Of Hashes and Clashes
There’s a lot in the news lately about the virtues of various hash algorithms, such as SHA1, SHA2, SHA3, and the venerable MD5. Essentially these are wicked complex cryptography algorithms – too sophisticated for most of us to understand – that distill the contents of a file or any stream of data of any size, perhaps megabytes or more of data, into a single simple string of ASCII text characters called a hash or digest. A hash is small, fitting easily on one line of text. That string of text characters is absolute gobbledygook and utterly meaningless, but has one very useful purpose: You can use it to know if the content of a file or stream of data is the same as it was the last time it was looked at.
The hope with hashing algorithms is that they’ll never “fail,” that is, that any change to file contents, even the slightest change, would result in a completely different hash. Whenever there are two files with different content that have the same hash, that’s called a collision.
It is generally accepted that collisions occurring naturally have an insanely low probability of occurring.
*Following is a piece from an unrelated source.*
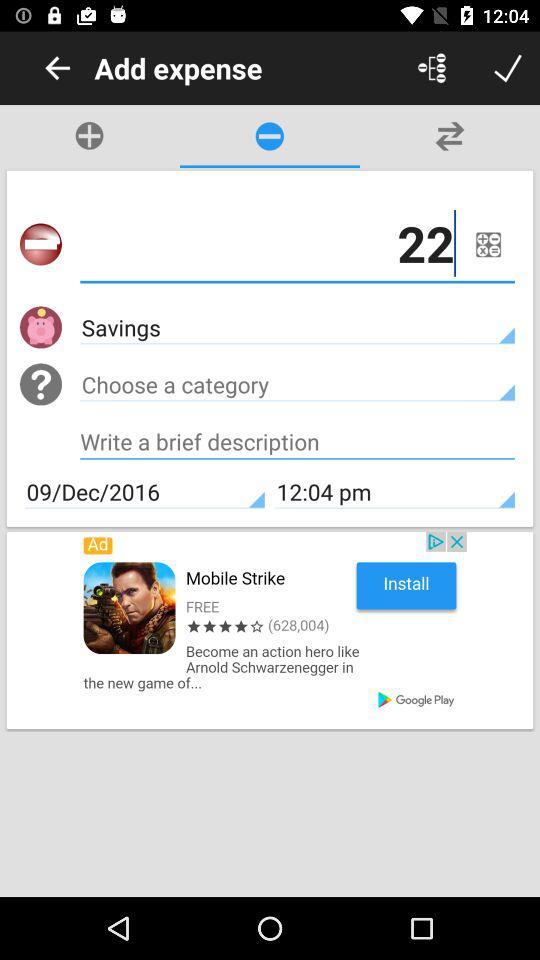  What do you see at coordinates (431, 68) in the screenshot?
I see `expense` at bounding box center [431, 68].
However, hashes are in the news lately because some smart folks at Google have proven that Bad Guys with a ton of CPU power can artificially manufacture bad data that has the same hash as “good data,” in theory allowing Bad Guys to substitute bad content for good.
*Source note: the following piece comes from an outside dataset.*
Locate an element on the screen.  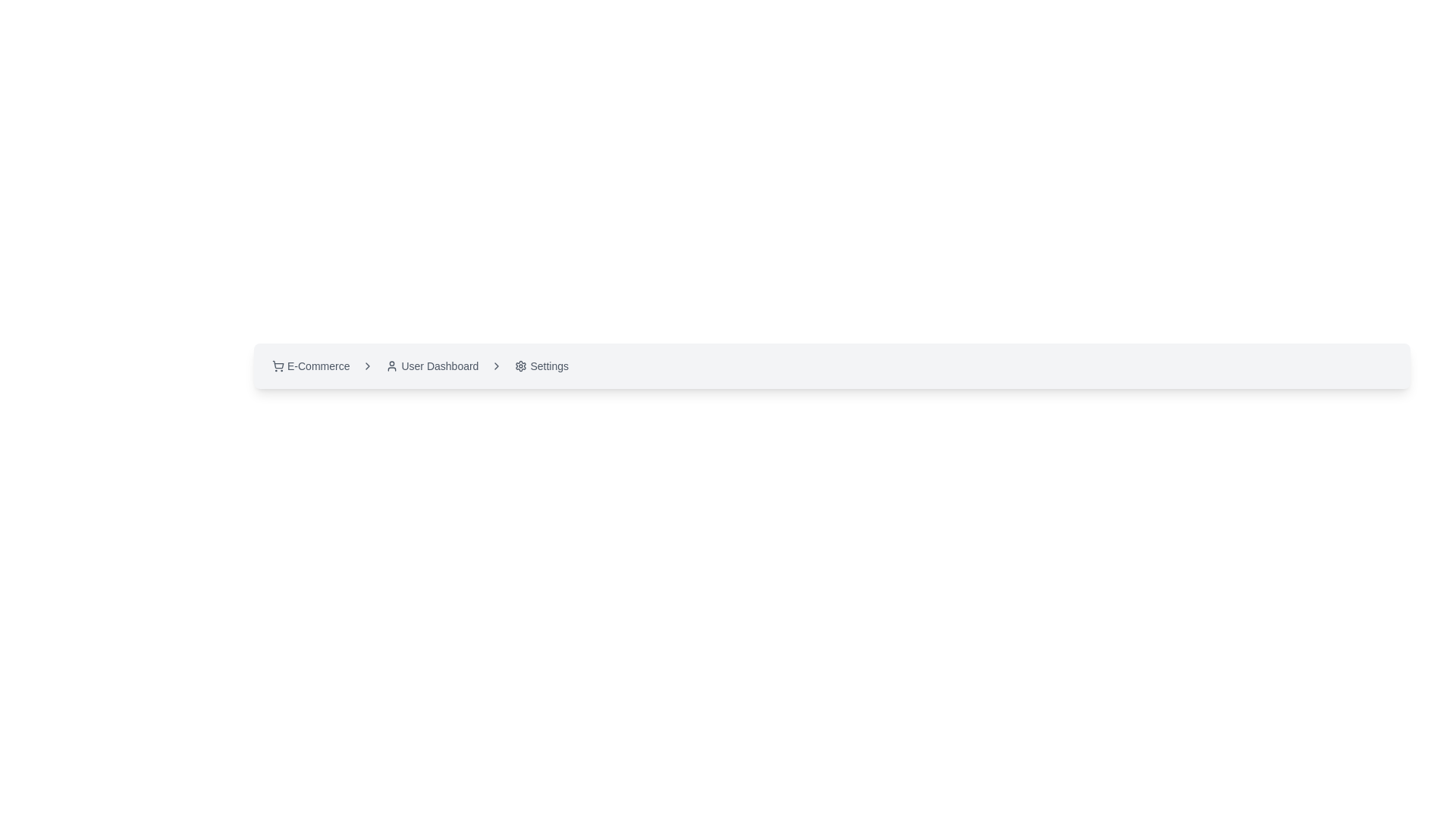
the shopping cart icon located at the beginning of the 'E-Commerce' breadcrumb link, which features an outline appearance and is positioned next to the text 'E-Commerce' is located at coordinates (278, 366).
That has caused a bit of concern in the version management world, because repositories like Git and Subversion rely on hashes to verify that the contents of an entire repository are “known good stuff.” The ability of a Bad Guy to arbitrarily compromise the hash algorithm would give them, in theory, the ability to sneak a surreptitious, corrupt repository with contents of their choosing in place of a good repository, by injecting garbage data to make the hash match. Most experts consider it a bit of a stretch that such a replacement could occur undetected. But regardless, developers of Git and Subversion are taking the threat seriously, and working to defend against possible attacks. They are considering, for example, upgrading from SHA1 to other, even stronger cryptography algorithms, and contemplating detecting “collision attacks” such that they could be rejected. Admins of these systems would need to upgrade to the latest version (once it is available) to be safer.
Though unlikely, the risk is that a Bad Guy with regular user (non-admin) access could submit a bogus file that results in a collision.
Perforce uses cryptography in a very different way from Git and Subversion, and is far less vulnerable to the risk of hash collisions. Unlike Git and Subversion, which use a hash to represent an entire repository of files at any point in time, Perforce uses hashes sparingly, only to verify the contents of individual files. Further, submitting bogus collision files would do nothing more than add individual junk files to the server. Lots of pain for the Bad Guys, and no gain in terms of causing harm. Without direct admin access to the master server machine, the ability to generate hash collisions wouldn’t benefit an attacker against a Perforce server. That’s part of why Perforce still uses the venerable MD5 algorithm, yet is no less safe for it. Unlike Git and Subversion, where the hash algorithms are core to the design and integrity of the entire repository, Perforce’s reliance on hashes is to guard against disk rot or network hiccups during file transfer of individual files.
With any of the version control systems mentioned here (Perforce, Git, and Subversion), a successful attack would require far more than the ability to generate collisions in whatever hashing algorithm is used. Though the potential to damage repos has in fact been proven, improvements in those systems will make future attacks even harder, and hopefully not worth the effort. That said, the best defense is to always have a few Good Guys who wear Black Hats, think like the Bad Guys, and help keep us all safer.